In fact, every question I asked her, he answered for her. When I asked him to allow her to answer, he looked affronted. ‘She is my wife. I know the answers to your questions,’ he replied indignantly.
He was at least 15 years older than his wife, and he had brought her to this country to live with him about a year before, after they had married. They were both from Bangladesh and she could not speak a word of English.
I had tried to arrange an interpreter for our sessions, but the husband had insisted he would translate. Besides, he said, it was a small community and people talk: he couldn’t trust an interpreter.
Yet he never actually let her answer anything. It was impossible to ascertain what she really thought — or, crucially, what I could do to help.
When I suggested his wife was homesick because she never saw a single person apart from him and his family, he was deeply offended. ‘I am all she needs,’ he said.
This is far from unusual. Over the course of my career, I have seen this situation play out time and again. Wives are brought to this country from overseas and effectively kept prisoner in their own homes.
Forbidden to integrate or even to talk to outsiders, they are segregated and isolated, cut off from the wider country in which they live.
From my experience, this problem almost always seems to be a Muslim one. Indeed, a major report out this week by Dame Louise Casey highlighted how Muslim communities remain isolated even after its members have lived here for decades, because the men often marry foreign women who do not speak good English.
The report has been met with predictable complaints that it is divisive; even racist. Yet its author has simply voiced what many of us working in the NHS have known for years. And it makes my blood boil.
This is undeniable misogyny on a wide scale. Yet where are the protests? Where is the opprobrium and anger from feminists?
The inertia that surrounds this scandal shames us all. Day in and day out, legions of marginalised and disenfranchised women have their freedoms restricted in our country, and no one says anything for fear of being branded ‘racist’. Doctors actually talk about this a lot in the NHS.
Concerns are raised at meetings, and we shake our heads and ask what we should do.
But there’s simply no political will to tackle the issue head-on. We know that we will get no backing from our managers, who are too nervous of being seen as culturally ‘insensitive’.

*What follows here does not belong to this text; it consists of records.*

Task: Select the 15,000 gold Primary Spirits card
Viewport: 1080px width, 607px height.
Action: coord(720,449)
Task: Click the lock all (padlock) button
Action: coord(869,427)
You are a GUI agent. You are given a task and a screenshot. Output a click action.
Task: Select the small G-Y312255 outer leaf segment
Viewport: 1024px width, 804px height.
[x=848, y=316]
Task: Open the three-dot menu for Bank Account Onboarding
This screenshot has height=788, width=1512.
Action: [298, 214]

It’s often the interpreters employed by the NHS who are the boldest. They are able to read between the lines and will pick up on things that the rest of us would miss. They are an invaluable source of information and are often the harshest critics of what we see.
I’ve sat in many meetings where the interpreter has challenged the woman for not learning English — and then rebuked and challenged the husband for not allowing her to learn our language or even to leave the house.
I have found that women from Bangladesh, Pakistan and Somalia seem to be the most isolated.
A major report out this week highlighted how Muslim communities remain isolated even after its members have lived here for decades, because the men often marry foreign women who do not speak good English
Indeed, research shows that in some parts of the UK nearly half of all women from Bangladesh cannot speak English, compared to one in five men.
While just over 10 per cent of men from Pakistan cannot speak English, a third of women cannot. There’s clearly something profoundly wrong here.
One interpreter I’ve worked with commented that I will often be the only male outside of the family that the woman has spoken to for years.
Interpreters have also told me of their despair and frustration that they are so often sidelined after an initial session, and family members will be called in to do the job instead.
The difficulty is that if we push too hard — insisting on an independent translator — then the woman will not come back at all, and so any hope of help or intervention is lost.
We need to stop making excuses and say — loudly and clearly — that these outdated attitudes have no place in our country, whatever your race or religion.